> _WRITTEN REQUEST 1_:
In the command-line options help text, translate this sentence into French: "Control the platform tag on linux."
> _WRITTEN REQUEST 2_:
Write the next part of the command-line options help text, picking up after its last line.

> _TEXT_:
╔══

Extra arguments that will be passed to cargo as `cargo rustc [...] [arg1] [arg2] --`
Use as `--cargo-extra-args="--my-arg"`
-i, --interpreter <interpreter>...
The python versions to build wheels for, given as the names of the interpreters. Uses autodiscovery if not
explicitly set.
--manylinux <manylinux>
Control the platform tag on linux.
- `1`: Use the manylinux1 tag and check for compliance
- `1-unchecked`: Use the manylinux1 tag without checking for compliance
- `2010`: Use the manylinux2010 tag and check for compliance
- `2010-unchecked`: Use the manylinux1 tag without checking for compliance
- `off`: Use the native linux tag (off)

╚══

> _EXTRACTED ENTRIES_:
╔══

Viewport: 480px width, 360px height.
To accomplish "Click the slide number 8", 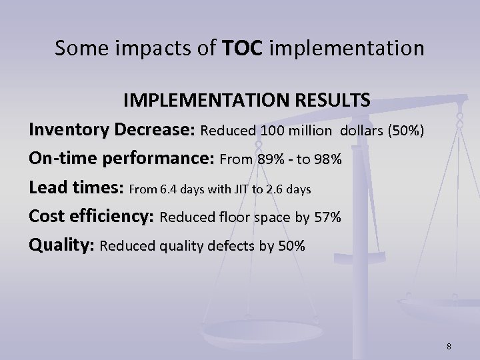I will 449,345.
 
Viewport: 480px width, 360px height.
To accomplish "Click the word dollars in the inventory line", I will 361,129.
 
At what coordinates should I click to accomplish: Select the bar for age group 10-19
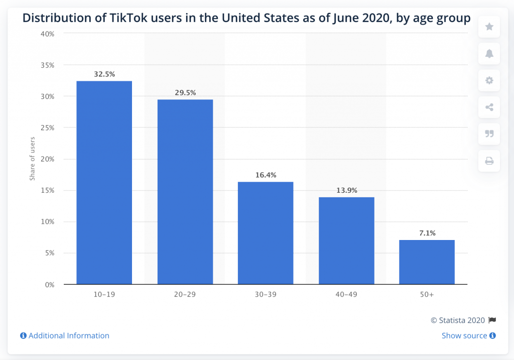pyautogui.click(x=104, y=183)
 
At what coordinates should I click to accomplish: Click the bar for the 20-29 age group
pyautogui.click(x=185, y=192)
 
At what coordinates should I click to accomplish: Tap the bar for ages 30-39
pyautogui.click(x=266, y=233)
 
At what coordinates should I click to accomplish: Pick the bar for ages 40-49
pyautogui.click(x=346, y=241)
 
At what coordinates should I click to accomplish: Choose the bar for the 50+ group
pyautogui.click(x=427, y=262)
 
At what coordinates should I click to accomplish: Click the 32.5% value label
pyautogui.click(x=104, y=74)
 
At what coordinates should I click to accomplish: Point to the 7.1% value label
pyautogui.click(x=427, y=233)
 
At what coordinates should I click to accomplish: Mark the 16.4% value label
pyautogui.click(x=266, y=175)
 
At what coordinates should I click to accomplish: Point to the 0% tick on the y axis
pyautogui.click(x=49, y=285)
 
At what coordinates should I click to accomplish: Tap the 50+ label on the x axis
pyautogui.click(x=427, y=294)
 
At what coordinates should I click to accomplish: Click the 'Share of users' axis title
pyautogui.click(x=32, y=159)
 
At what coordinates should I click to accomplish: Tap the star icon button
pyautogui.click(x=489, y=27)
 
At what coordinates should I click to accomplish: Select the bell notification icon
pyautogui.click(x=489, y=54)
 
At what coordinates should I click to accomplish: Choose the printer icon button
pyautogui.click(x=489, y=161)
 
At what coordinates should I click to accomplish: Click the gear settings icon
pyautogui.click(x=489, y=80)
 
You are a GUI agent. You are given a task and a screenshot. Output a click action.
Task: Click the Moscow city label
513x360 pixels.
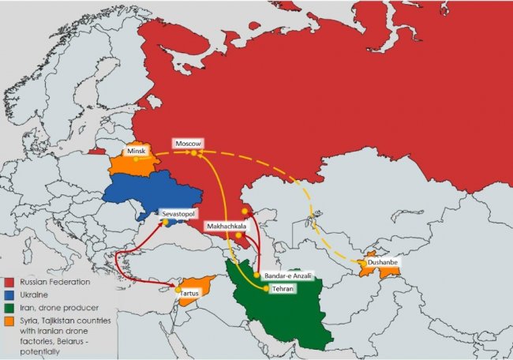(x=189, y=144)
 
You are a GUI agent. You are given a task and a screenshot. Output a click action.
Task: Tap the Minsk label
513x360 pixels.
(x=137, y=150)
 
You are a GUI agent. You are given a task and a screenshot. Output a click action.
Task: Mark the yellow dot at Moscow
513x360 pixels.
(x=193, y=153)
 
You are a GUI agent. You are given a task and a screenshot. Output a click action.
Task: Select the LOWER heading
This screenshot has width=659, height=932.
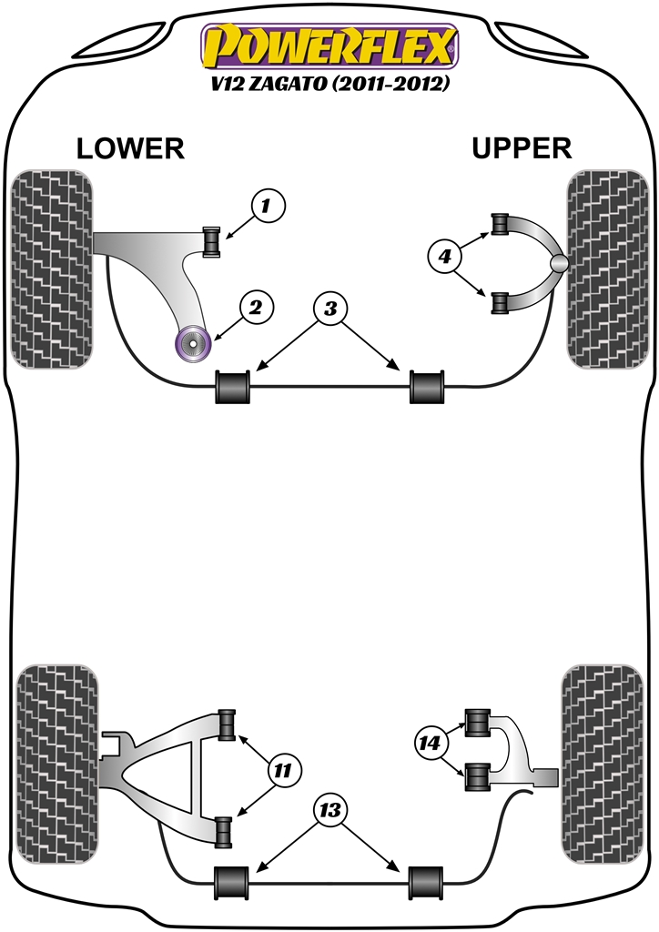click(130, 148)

╚══

> _EXERCISE ANSWER 1_:
Contrôler l'étiquette de plateforme sous Linux.

> _EXERCISE ANSWER 2_:
This option is ignored on all non-linux platforms [default: 1] [possible values: 1, 1-unchecked, 2010,
2010-unchecked, off]
-o, --out <out>
The directory to store the built wheels in. Defaults to a new "wheels" directory in the project's target
directory
-p, --password <password>
Password for pypi or your custom registry. Note that you can also pass the password through
PYO3_PACK_PASSWORD
-r, --repository-url <registry>
The url of registry where the wheels are uploaded to [default: https://upload.pypi.org/legacy/]
--rustc-extra-args <rustc_extra_args>...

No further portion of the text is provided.